[Pixel coordinate grounding data]
....................

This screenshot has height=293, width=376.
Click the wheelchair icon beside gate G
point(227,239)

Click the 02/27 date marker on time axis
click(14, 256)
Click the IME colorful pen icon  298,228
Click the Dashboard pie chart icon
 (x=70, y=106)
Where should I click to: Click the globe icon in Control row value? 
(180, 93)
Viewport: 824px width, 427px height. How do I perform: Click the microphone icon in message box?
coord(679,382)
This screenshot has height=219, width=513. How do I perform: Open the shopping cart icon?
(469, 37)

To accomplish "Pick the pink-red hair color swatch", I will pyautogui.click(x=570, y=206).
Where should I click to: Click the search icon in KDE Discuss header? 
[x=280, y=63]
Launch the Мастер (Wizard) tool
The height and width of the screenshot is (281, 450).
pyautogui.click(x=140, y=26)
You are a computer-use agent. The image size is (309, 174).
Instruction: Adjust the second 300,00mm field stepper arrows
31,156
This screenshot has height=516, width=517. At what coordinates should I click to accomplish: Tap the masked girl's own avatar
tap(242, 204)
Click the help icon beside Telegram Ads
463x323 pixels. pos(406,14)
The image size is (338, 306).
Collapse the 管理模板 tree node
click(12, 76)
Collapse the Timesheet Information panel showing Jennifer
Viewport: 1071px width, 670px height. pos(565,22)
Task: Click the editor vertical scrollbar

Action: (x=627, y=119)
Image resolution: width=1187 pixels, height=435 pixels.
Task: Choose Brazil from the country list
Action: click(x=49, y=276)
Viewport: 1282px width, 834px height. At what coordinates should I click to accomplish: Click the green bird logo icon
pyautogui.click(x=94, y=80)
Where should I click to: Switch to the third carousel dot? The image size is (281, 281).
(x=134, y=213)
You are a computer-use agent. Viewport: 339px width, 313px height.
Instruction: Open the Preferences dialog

....................

PROBLEM REQUIREMENTS: Extract the lines above from the one containing "You are a computer-use agent. The" to the last line, both included, exactly as written.

RESULT FOR THIS TASK:
You are a computer-use agent. The image size is (309, 174).
Instruction: Adjust the second 300,00mm field stepper arrows
31,156
This screenshot has height=516, width=517. At what coordinates should I click to accomplish: Tap the masked girl's own avatar
tap(242, 204)
Click the help icon beside Telegram Ads
463x323 pixels. pos(406,14)
The image size is (338, 306).
Collapse the 管理模板 tree node
click(12, 76)
Collapse the Timesheet Information panel showing Jennifer
Viewport: 1071px width, 670px height. pos(565,22)
Task: Click the editor vertical scrollbar

Action: (x=627, y=119)
Image resolution: width=1187 pixels, height=435 pixels.
Task: Choose Brazil from the country list
Action: click(x=49, y=276)
Viewport: 1282px width, 834px height. At what coordinates should I click to accomplish: Click the green bird logo icon
pyautogui.click(x=94, y=80)
Where should I click to: Switch to the third carousel dot? The image size is (281, 281).
(x=134, y=213)
You are a computer-use agent. Viewport: 339px width, 313px height.
Instruction: Open the Preferences dialog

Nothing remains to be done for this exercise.